Reproduce word for word the section of the withdrawal liability passage from "The union's pension fund assessed" to "quotation marks omitted).".

▶ SOURCE:
★ ★ ★ ★ ★

One aim [of ERISA] is to provide for a "sound termination insurance system" that ensures participants and beneficiaries [of retirement benefit plans] will receive their full benefits even if . . . their employer ceases operations. . . . When an employer "permanently ceases all covered operations under the plan," i.e., a "complete withdrawal," an obligation called "withdrawal liability" may be imposed on that employer.Ret. Plan of the UNITE HERE Nat. Ret. Fund v. Kombassan Holding, 629 F.3d 282, 285 (2d Cir. 2010) (quoting 29 U.S.C. §§ 1001b, 1381(a), 1383(a)).
The union's pension fund fulfilled its statutory obligations to notify the Womco entities of their withdrawal liability and to demand payment. See 29 U.S.C. § 1399(b) (setting forth statutory notice obligations); Doc. #56-38 at 2-5 (affidavit of treasurer describing notification to Womco entities). None of the Womco entities contested the amounts owed or requested arbitration, as they were required to do if they disputed the assessed withdrawal liability. See 29 U.S.C. § 1401(a)(1). Accordingly, the Womco entities are collectively responsible for withdrawal liability in the sum of $4,253,732. See 29 U.S.C. § 1401(a), (b)(1) (providing that employer owes withdrawal liability demanded by the pension plan sponsor when an employer does not request arbitration). There is no dispute that this withdrawal liability has never been paid.
The union's pension fund assessed the withdrawal liability of D & N Insulation Company and Petco Insulation Company at $2,376,565, and the withdrawal liability of Womco Insulation, Inc., at $1,877,167. See Doc. #56-38, ¶¶ 9, 15. The Womco entities collectively owe this withdrawal liability because they were "under common control." See 29 U.S.C. § 1301(b)(1): Kombassan Holding, 629 F.3d at 285 ("Under the principles of the common control doctrine, all businesses under common control are treated as a single employer for purposes of collecting withdrawal liability, and each is liable for the withdrawal liability of another.") (citations and internal quotation marks omitted).
2. The Emergence of ERP
Around the same time that the Womco entities were closing their operations, Edward Petrucci started a new company. On February 20, 2009, he formed defendant ERP, adopting his own initials for the company's name and becoming its first president. According to an affidavit submitted by Kevin Cwikla, business manager of the union, Petrucci contacted the union around this time. Petrucci allegedly informed Cwikla that he had formed ERP, and he asked that ERP take over the Womco entities' subcontracts and use union labor. Cwikla contends that, "during a subsequent phone call, [Cwikla] asked Edward Petrucci if ERP would also assume [the Womco entities'] obligations and liabilities under their contracts with the Union," and that "Petrucci stated that [ERP] would not." Doc. #56-52, ¶¶ 10-11. Cwikla states that he "then told Edward Petrucci that the Union would not provide ERP with Union labor." Id., ¶ 12.
Petrucci has submitted an affidavit in connection with this litigation denying that these conversations ever took place. See Doc. #62-4 at 2-3. However, Petrucci declined during his deposition to answer questions concerning the circumstances surrounding the creation of ERP. Indeed, Petrucci refused to answer every single question that was asked of him at the deposition, invoking his Fifth Amendment privilege against self-incrimination.

★ ★ ★ ★ ★

▶ GIVEN RECORDS:
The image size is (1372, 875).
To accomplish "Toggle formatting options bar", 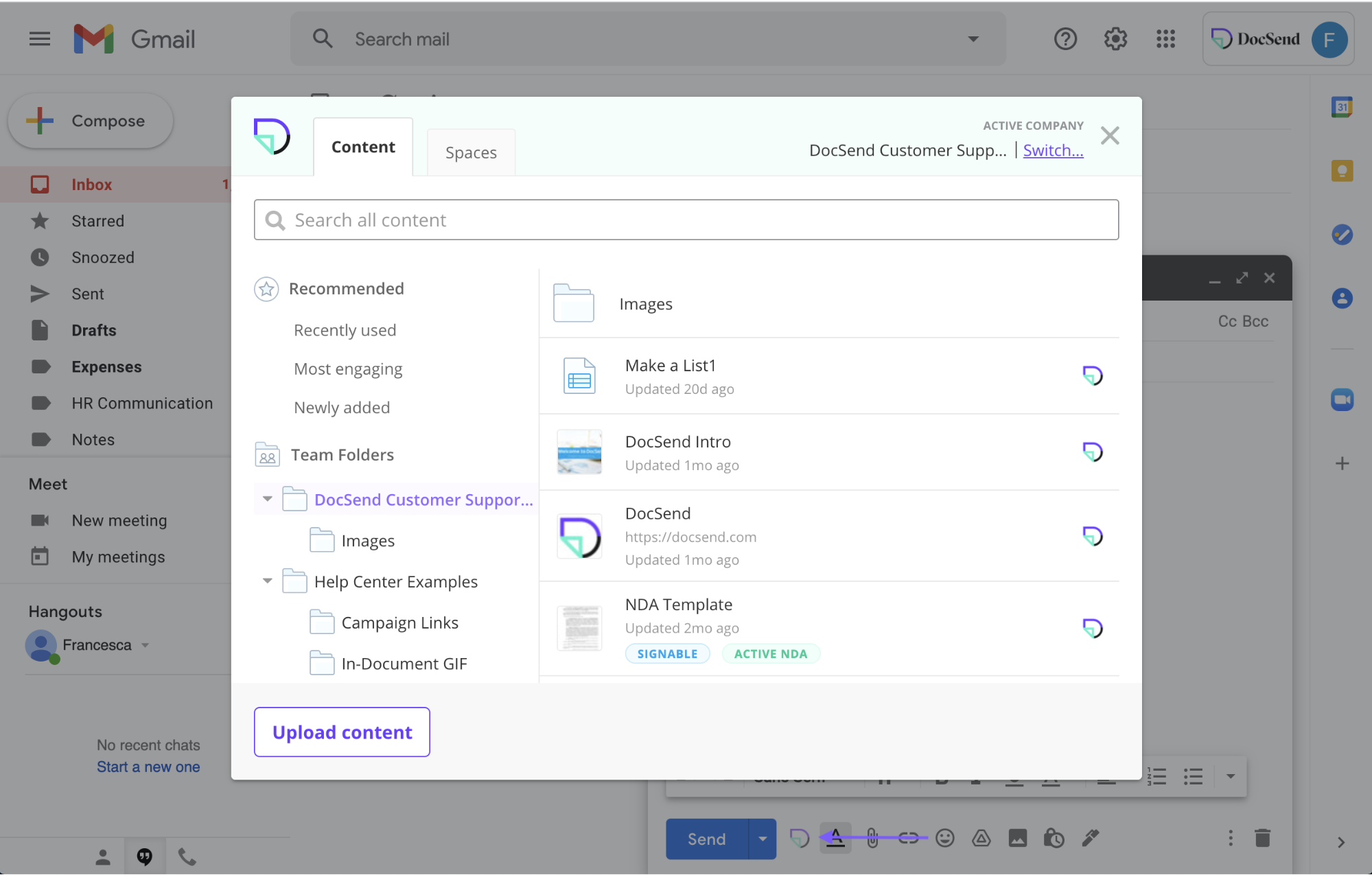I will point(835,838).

★ ★ ★ ★ ★

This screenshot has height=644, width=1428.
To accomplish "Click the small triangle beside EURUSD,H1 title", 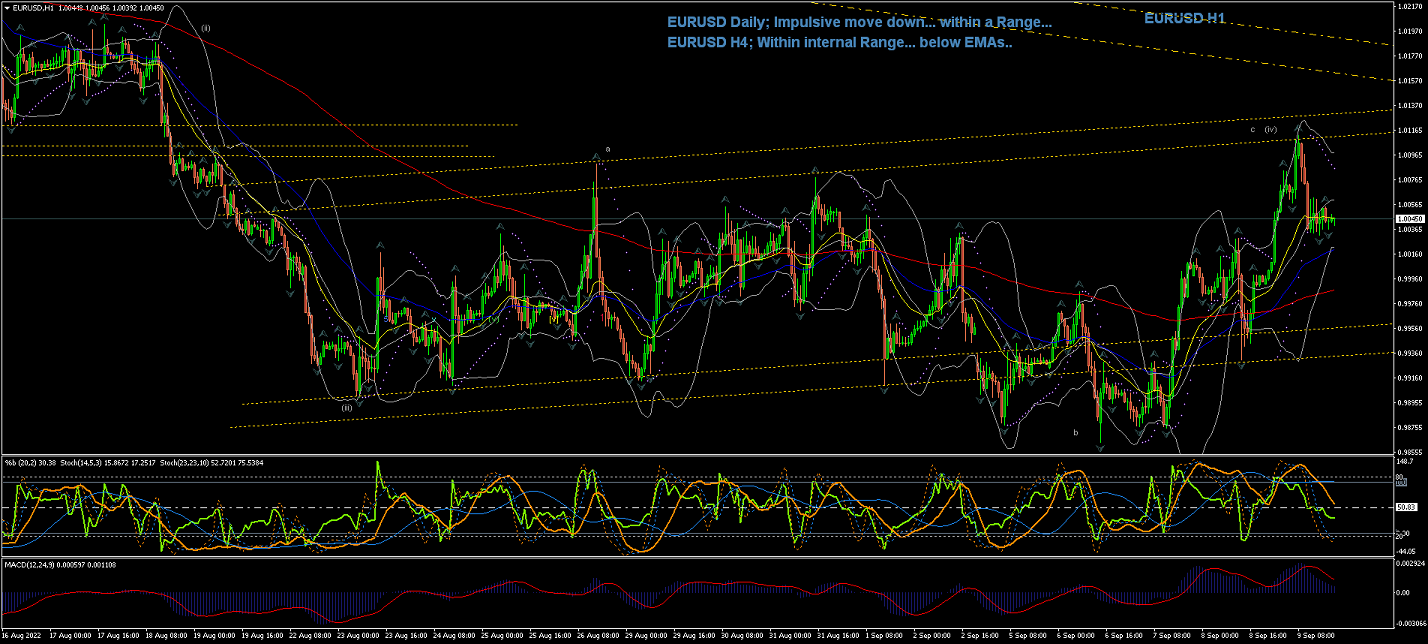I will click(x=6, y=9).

★ ★ ★ ★ ★

▶ RESPONSE FOR THIS EXERCISE:
The union's pension fund assessed the withdrawal liability of D & N Insulation Company and Petco Insulation Company at $2,376,565, and the withdrawal liability of Womco Insulation, Inc., at $1,877,167. See Doc. #56-38, ¶¶ 9, 15. The Womco entities collectively owe this withdrawal liability because they were "under common control." See 29 U.S.C. § 1301(b)(1): Kombassan Holding, 629 F.3d at 285 ("Under the principles of the common control doctrine, all businesses under common control are treated as a single employer for purposes of collecting withdrawal liability, and each is liable for the withdrawal liability of another.") (citations and internal quotation marks omitted).